「精神と肉体、限界突破」
監督:三木康一朗
脚本:安達奈緒子
出演:奈緒、猪狩蒼弥、三吉彩花、風間俊介
2024年 日本映画
上映時間:116分
美鈴(奈緒)は高校の教師。生徒の新妻が問題をおこし美鈴に精神と肉体の矛盾の話をするとおとなしめな美鈴が男を敵対視する態度で強い言葉を新妻に放つ。冒頭のシーンにおいて美鈴がなにか問題をはらんでいると見る者に感じさせる。
六年前にさかのぼる。美鈴は親友の美奈子の引越しの手伝いをしていたとき美奈子の彼氏、早藤に犯されてしまう。美鈴は男の力に屈してしまった。早藤への嫌悪感が男を敵対視する美鈴の心の底にあることが明らかにされる。しかし美鈴が最も許せないのは自分自身だ。
美鈴は新妻を精神では嫌悪しているが肉体、情欲は求めてしまう。人間の理性だけでは対処できない矛盾性が浮かびあがる。美鈴は嫌悪する早藤と六年にわたり関係を続ける。そして自分自身がコントロールできないことから自分が嫌いということを隠すために男を敵対視する。かなりきわどい性描写があるが、矛盾の狭間に揺れる奈緒の演技は素晴らしい。
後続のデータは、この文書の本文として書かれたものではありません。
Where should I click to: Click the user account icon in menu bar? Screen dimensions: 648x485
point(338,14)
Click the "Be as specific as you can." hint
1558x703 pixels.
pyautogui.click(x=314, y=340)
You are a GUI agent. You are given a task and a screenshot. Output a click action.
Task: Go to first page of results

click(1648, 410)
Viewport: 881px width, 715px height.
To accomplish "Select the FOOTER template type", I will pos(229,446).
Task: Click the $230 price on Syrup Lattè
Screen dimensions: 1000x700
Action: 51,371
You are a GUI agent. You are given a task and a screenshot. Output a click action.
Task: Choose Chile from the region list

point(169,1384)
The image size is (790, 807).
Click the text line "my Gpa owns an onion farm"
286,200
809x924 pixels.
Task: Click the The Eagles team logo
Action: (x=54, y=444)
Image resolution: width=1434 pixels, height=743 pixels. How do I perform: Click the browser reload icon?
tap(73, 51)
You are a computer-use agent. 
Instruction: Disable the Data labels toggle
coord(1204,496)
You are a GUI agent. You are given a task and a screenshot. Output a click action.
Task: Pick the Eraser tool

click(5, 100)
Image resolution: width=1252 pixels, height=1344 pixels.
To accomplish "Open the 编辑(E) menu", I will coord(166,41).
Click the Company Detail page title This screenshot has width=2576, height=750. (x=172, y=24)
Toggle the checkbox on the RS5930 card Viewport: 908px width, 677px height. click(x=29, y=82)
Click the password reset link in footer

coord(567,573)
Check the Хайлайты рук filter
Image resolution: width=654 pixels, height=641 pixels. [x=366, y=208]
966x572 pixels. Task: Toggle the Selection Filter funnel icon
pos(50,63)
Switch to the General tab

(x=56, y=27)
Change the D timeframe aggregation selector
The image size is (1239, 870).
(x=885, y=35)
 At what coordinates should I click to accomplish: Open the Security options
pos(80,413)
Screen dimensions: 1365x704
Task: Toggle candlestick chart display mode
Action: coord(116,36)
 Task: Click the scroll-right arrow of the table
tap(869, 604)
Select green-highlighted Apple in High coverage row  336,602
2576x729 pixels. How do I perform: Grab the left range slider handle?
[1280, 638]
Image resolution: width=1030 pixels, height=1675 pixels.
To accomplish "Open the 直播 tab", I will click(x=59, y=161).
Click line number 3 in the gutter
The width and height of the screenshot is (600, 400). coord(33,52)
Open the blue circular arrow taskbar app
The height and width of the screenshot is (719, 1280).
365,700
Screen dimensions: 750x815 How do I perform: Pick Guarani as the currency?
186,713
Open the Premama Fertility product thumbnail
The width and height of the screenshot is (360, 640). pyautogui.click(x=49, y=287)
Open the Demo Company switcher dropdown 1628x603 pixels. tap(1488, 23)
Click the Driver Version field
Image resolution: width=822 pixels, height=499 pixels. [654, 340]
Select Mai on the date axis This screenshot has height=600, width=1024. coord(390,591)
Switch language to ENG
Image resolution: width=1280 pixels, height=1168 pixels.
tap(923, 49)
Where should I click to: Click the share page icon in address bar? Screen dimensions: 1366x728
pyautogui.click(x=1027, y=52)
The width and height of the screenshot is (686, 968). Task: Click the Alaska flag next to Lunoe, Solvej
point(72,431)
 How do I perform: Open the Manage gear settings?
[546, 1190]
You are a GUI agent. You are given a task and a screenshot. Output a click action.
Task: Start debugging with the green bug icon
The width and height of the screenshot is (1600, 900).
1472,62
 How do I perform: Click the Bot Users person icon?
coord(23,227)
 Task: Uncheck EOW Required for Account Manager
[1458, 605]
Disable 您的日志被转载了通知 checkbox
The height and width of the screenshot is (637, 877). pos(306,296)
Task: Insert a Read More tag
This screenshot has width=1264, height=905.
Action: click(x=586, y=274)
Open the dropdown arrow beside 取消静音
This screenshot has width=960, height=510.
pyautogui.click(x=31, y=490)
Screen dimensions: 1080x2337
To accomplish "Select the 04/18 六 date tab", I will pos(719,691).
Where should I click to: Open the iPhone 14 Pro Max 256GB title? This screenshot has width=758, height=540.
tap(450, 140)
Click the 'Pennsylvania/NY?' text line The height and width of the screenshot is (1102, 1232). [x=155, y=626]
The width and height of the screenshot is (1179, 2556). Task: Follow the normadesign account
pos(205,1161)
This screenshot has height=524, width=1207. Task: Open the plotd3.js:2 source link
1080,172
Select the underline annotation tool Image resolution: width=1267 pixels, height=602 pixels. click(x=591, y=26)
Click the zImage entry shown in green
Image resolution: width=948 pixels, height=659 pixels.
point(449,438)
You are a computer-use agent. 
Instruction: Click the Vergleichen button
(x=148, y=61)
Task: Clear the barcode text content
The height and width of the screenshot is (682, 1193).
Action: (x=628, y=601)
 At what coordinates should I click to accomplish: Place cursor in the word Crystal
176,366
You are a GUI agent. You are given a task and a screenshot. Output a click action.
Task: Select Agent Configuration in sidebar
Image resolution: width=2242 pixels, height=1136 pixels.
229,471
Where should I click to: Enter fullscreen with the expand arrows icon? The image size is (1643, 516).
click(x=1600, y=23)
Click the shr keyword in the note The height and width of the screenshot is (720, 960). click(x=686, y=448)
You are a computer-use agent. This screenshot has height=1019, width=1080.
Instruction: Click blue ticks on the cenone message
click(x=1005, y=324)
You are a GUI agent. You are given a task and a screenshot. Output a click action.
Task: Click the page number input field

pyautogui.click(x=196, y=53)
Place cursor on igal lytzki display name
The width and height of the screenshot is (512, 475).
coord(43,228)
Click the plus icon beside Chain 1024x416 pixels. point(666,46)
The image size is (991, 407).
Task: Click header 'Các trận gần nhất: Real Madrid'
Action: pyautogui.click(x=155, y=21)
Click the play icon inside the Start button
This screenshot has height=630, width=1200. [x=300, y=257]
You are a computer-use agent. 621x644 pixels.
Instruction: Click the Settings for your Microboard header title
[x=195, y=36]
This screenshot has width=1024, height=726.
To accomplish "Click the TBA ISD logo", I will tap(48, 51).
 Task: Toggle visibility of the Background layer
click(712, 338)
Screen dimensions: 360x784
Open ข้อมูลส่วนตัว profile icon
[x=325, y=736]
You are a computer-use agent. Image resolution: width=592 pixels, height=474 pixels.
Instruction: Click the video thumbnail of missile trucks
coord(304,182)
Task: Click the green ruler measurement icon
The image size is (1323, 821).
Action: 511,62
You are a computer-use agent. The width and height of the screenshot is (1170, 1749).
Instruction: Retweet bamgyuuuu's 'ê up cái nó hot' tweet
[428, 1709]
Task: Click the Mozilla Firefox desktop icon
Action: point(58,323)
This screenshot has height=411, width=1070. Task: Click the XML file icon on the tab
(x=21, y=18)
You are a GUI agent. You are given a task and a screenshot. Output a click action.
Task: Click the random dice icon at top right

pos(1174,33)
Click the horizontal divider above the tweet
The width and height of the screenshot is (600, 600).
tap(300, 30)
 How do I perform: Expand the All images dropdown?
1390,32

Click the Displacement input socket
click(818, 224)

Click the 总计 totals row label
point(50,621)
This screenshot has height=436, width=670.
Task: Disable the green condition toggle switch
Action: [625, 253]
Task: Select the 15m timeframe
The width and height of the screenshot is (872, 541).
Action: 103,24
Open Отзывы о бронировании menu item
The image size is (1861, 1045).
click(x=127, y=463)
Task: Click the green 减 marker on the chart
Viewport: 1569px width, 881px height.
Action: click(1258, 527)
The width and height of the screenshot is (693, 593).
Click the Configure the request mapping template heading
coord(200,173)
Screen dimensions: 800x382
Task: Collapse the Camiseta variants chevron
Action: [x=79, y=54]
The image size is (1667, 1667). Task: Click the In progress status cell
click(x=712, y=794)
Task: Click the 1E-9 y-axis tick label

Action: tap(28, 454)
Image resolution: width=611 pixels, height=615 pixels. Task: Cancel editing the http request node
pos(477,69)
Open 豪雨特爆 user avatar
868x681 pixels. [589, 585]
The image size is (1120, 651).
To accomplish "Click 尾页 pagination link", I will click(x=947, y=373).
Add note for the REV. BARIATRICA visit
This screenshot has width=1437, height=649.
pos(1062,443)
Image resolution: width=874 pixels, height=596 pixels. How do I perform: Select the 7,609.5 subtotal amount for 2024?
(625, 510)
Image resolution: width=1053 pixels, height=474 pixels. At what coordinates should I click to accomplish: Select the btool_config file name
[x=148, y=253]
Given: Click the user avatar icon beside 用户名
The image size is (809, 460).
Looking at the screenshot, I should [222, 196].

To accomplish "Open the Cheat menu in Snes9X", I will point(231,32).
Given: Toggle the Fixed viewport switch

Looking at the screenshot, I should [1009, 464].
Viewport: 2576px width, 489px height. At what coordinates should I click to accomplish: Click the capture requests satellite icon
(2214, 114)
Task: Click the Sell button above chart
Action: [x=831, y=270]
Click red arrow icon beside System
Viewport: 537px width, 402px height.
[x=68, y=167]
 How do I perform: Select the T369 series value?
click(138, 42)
美鈴の精神を平穏にしてくれたのは新妻だった。新妻の精神は先生を守りたいの一心だ。この新妻の真心が美鈴の精神に平衡を取り戻していく。この先生と生徒という関係、年の差があるのに二人のふわっと優しい空気感が心地よく演出されている。
新妻との関係から美鈴は変わる。今まで言いなりであった早藤に反抗するのだ。この反抗は自分との闘いであり早藤との闘いでもあった。それは美鈴が自分が決めていた限界を突破することだった。新妻も先生を苦しめている早藤に会いに行く。彼なりに自分がまだ子供という限界を突破した行動だ。
限界突破した美鈴、奈緒の演技は壮絶だった。何も恐れない、怖がらない、自分の主張をはっきりと早藤に言い放つ。精神が穏やかになる愛こそが自分が決めた限界を解き放つのだ。この美鈴の限界突破を発端に美奈子も早藤も激変する。身籠の美奈子の激烈な早藤への態度と言葉、それを聞き茫然とする早藤の姿、そして彼が弱々しく発する言葉が二人の限界突破であった。現状から跳躍する安達奈緒子の緻密さと力のこもった脚本、役者の本質をさらけだし限界を突き抜けさせた三木康一朗の演出は秀逸であった。